▼

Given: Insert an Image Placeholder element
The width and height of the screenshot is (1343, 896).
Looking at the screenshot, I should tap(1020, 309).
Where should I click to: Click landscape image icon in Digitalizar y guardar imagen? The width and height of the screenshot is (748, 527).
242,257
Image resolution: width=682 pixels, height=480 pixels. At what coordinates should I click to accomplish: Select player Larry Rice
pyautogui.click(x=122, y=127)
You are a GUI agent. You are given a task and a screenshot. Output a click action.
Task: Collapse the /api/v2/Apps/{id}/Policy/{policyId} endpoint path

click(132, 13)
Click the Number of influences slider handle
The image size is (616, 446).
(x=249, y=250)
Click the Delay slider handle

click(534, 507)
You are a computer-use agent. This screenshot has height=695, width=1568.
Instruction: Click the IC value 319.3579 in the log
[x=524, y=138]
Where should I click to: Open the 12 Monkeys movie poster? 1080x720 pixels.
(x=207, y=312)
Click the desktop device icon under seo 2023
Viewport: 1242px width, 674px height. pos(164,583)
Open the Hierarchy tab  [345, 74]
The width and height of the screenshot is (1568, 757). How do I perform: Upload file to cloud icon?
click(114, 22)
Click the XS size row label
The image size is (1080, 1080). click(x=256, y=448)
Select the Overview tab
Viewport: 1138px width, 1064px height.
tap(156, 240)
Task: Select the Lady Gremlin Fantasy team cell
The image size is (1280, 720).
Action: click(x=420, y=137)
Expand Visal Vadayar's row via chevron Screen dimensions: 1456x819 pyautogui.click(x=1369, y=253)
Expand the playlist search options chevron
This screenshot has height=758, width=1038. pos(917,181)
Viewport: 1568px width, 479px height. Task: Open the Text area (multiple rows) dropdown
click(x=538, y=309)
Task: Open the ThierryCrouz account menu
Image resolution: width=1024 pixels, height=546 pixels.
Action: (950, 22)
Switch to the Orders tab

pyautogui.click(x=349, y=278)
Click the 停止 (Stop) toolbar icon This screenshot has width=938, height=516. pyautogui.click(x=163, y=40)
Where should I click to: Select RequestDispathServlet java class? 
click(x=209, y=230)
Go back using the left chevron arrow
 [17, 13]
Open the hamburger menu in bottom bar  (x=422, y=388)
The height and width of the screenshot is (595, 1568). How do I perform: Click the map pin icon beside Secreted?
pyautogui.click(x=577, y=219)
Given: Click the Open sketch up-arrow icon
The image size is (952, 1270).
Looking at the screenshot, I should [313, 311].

▲

Repeat every line of the records above verbatim, from first to last, with no changes.

Given: Insert an Image Placeholder element
The width and height of the screenshot is (1343, 896).
Looking at the screenshot, I should tap(1020, 309).
Where should I click to: Click landscape image icon in Digitalizar y guardar imagen? The width and height of the screenshot is (748, 527).
242,257
Image resolution: width=682 pixels, height=480 pixels. At what coordinates should I click to accomplish: Select player Larry Rice
pyautogui.click(x=122, y=127)
You are a GUI agent. You are given a task and a screenshot. Output a click action.
Task: Collapse the /api/v2/Apps/{id}/Policy/{policyId} endpoint path

click(132, 13)
Click the Number of influences slider handle
The image size is (616, 446).
(x=249, y=250)
Click the Delay slider handle

click(534, 507)
You are a computer-use agent. This screenshot has height=695, width=1568.
Instruction: Click the IC value 319.3579 in the log
[x=524, y=138]
Where should I click to: Open the 12 Monkeys movie poster? 1080x720 pixels.
(x=207, y=312)
Click the desktop device icon under seo 2023
Viewport: 1242px width, 674px height. pos(164,583)
Open the Hierarchy tab  [345, 74]
The width and height of the screenshot is (1568, 757). How do I perform: Upload file to cloud icon?
click(114, 22)
Click the XS size row label
The image size is (1080, 1080). click(x=256, y=448)
Select the Overview tab
Viewport: 1138px width, 1064px height.
tap(156, 240)
Task: Select the Lady Gremlin Fantasy team cell
The image size is (1280, 720).
Action: click(x=420, y=137)
Expand Visal Vadayar's row via chevron Screen dimensions: 1456x819 pyautogui.click(x=1369, y=253)
Expand the playlist search options chevron
This screenshot has height=758, width=1038. pos(917,181)
Viewport: 1568px width, 479px height. Task: Open the Text area (multiple rows) dropdown
click(x=538, y=309)
Task: Open the ThierryCrouz account menu
Image resolution: width=1024 pixels, height=546 pixels.
Action: (950, 22)
Switch to the Orders tab

pyautogui.click(x=349, y=278)
Click the 停止 (Stop) toolbar icon This screenshot has width=938, height=516. pyautogui.click(x=163, y=40)
Where should I click to: Select RequestDispathServlet java class? 
click(x=209, y=230)
Go back using the left chevron arrow
 [17, 13]
Open the hamburger menu in bottom bar  (x=422, y=388)
The height and width of the screenshot is (595, 1568). How do I perform: Click the map pin icon beside Secreted?
pyautogui.click(x=577, y=219)
Given: Click the Open sketch up-arrow icon
The image size is (952, 1270).
Looking at the screenshot, I should [313, 311].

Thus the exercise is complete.